[Cel zadania A]:
Przepisz z tekstu o mechanice walki fragment, który otwierają słowa zawierające „Po trzecie — mechanika walki”, a zamykają słowa „World of Warcraft.”.
[Cel zadania B]:
Z jakich trzech faz składa się według tekstu o mechanice walki zwykły atak jednoręcznym mieczem?
[Cel zadania C]:
Napisz dalszy ciąg tekstu o mechanice walki w Guild Wars 2, zaczynając od miejsca, w którym tekst się kończy.

[Tekst źródłowy]:
----

Po trzecie — mechanika walki

W grze nie ma już obliczanej za pomocą skomplikowanego równania szansy na unik czy blok. Panowie zamknijcie Excela, to nie World of Warcraft.

Blok występuje jako aktywne działanie niektórych umiejętności, a unik to kwestia zręcznościowa. Unikać mogą wszystkie klasy, a powodzenie zależy tylko i wyłącznie od gracza. Wiele umiejętności posiada również dwa lub trzy stopnie działania. Na przykład zwykły atak przy użyciu jednoręcznego miecza ma trzy fazy – cios, kopniak z pół obrotu i potrójne pchnięcie. Poza różnymi animacjami każda faza ma też inne działanie np. kopniak powoduje, że wróg kuleje. W wypadku tej umiejętności wszystkie fazy następują po sobie automatycznie, ale są również skille gdzie o aktywacji drugiej fazy decyduje gracz. Dla przykładu jedna z umiejętności Łowcy posługującego się mieczem w głównej ręce – pierwsza faza to atak i odskok od wroga po czym następuje krótki moment, w którym gracz może zdecydować czy to koniec, czy odpala drugi stopień i nasz dzielny bohater po odskoku ponownie doskakuje do wroga i korzystając z impetu zadaje spore obrażenia. Zdolność ta może więc służyć jako ucieczka z walki w zwarciu i przejście na łuk lub odpowiednio aktywowana może być swoistym unikiem ze wznowieniem.

Czy czytając powyższy opis macie wrażenie, że grałem w slashera ? No właśnie ja też. Chwilami walka w GW2 jest niezwykle żywiołowa, ale zdarzają się również momenty gdzie zaznaczamy potworka i ziewając czekamy by wskazać kolejny cel do eksterminacji. Skrajności skrajnościami,
a większość walk, z którymi mamy do czynienia w Guild Wars 2 plasuje się gdzieś pośrodku.

3a

Nitek: Dla mnie, świeżynki w temacie MMO, mechanika walki i uników była początkowo feeeest katorgą. Dalej czasami się gubię w sterowaniu (dwa przyciski myszy na raz – idziemy do przodu), Q i E jako strafe (dwuklik powoduje turlanie się), od 1 – 0 wszelkie skille… można i ja często się w tym gubię.

----

[Dane wejściowe]:
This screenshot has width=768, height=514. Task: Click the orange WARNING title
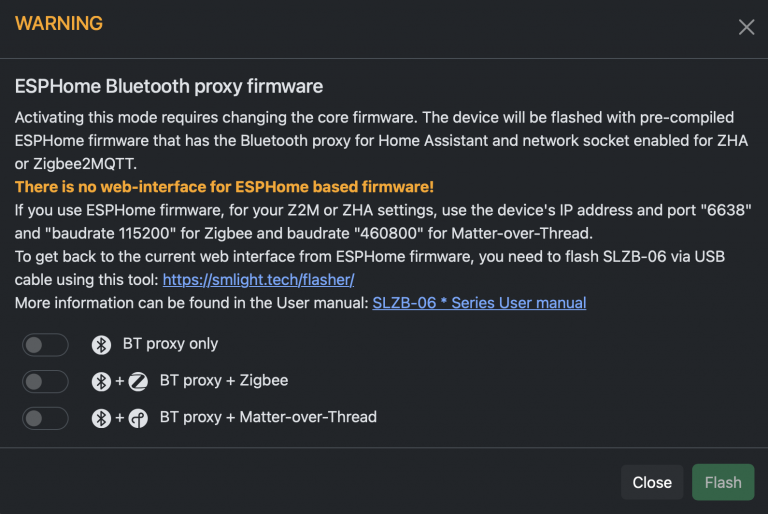pos(58,23)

----

[Wynik końcowy A]:
Po trzecie — mechanika walki

W grze nie ma już obliczanej za pomocą skomplikowanego równania szansy na unik czy blok. Panowie zamknijcie Excela, to nie World of Warcraft.

[Wynik końcowy B]:
Cios, kopniak z pół obrotu i potrójne pchnięcie.

[Wynik końcowy C]:
Na pocieszenie dodam, że da się to ogarnąć (wow!), chociaż trochę czasu to zajmuje. Poza tym nikt nie zmusza do grania w ten sposób i można pykać standardowo( WSAD i mysz), ale tak jest serio wygodniej.

Nie zgłębiałem się w system walki jak kolega aihS. W sumie używam tego, co bozia dała i napieram w numerki, co owocuje w zadawaniu dmg oponentom w dość widowiskowy sposób, ale żeby było jakieś combo to  ja się nie zorientuję, póki gdzieś nie zobaczę 'combo x 100'.

Jak wspomniałem wcześniej, czasem trzeba się namęczyć, żeby kogoś położyć, ale w związku ze specyfiką tytułu, często trafimy na kogoś kto nam pomoże… bo co ma zrobić skoro PvP nie istnieje podczas rozgrywki PvE.

Po czwarte — historia

W kwestii fabuły Star Wars: The Old Republic przetarło szlak, ale nie uniknęło błędów. Moim zdaniem prywatne zadania powinny mieć voiceover i otoczkę filmową, ale prezentacja wszystkich questów w ten sposób stawała się na dłuższą metę nużąca. Właśnie dlatego rozwiązanie z Guild Wars 2 tak bardzo przypadło mi do gustu. Jeżeli nie mamy ochoty poznawać szczegółów konkretnych zadań, to nikt na siłę nie każe nam się przez kolejne rozmowy z NPC przeklikiwać. Jeżeli jednak nas to interesuje, to nic nie stoi na przeszkodzie, bo ta treść nadal tam jest. Nasz osobisty fabularny wątek jest zaprezentowany jako scenki na silniku gry z pełną linią dialogową. Co ciekawe zastosowano tu w pewnym sensie rozwiązanie z pierwszego Dragon Age – każda rasa ma trzy różne wątki fabularne wybierane na starcie. W każdym z nich możemy dokonać kilku wyborów co do sposobu rozwiązania napotykanych problemów. Oczywiście są to wybory typu po cichu coś ukraść lub zrównać wszystko z ziemią, ale są i należy ten fakt odnotować.

6a

Nie jestem wkręcony w świat Tyrii, tak jak Yerzu, ale niektóre wątki zwróciły moją uwagę
i zmusiły do osobistego zaangażowania. Prezentacja fabuły nie jest w Guild Wars 2 na pewno główną atrakcją, w The Old Republic była głównym ficzerem, ale niczego jej nie brakuje.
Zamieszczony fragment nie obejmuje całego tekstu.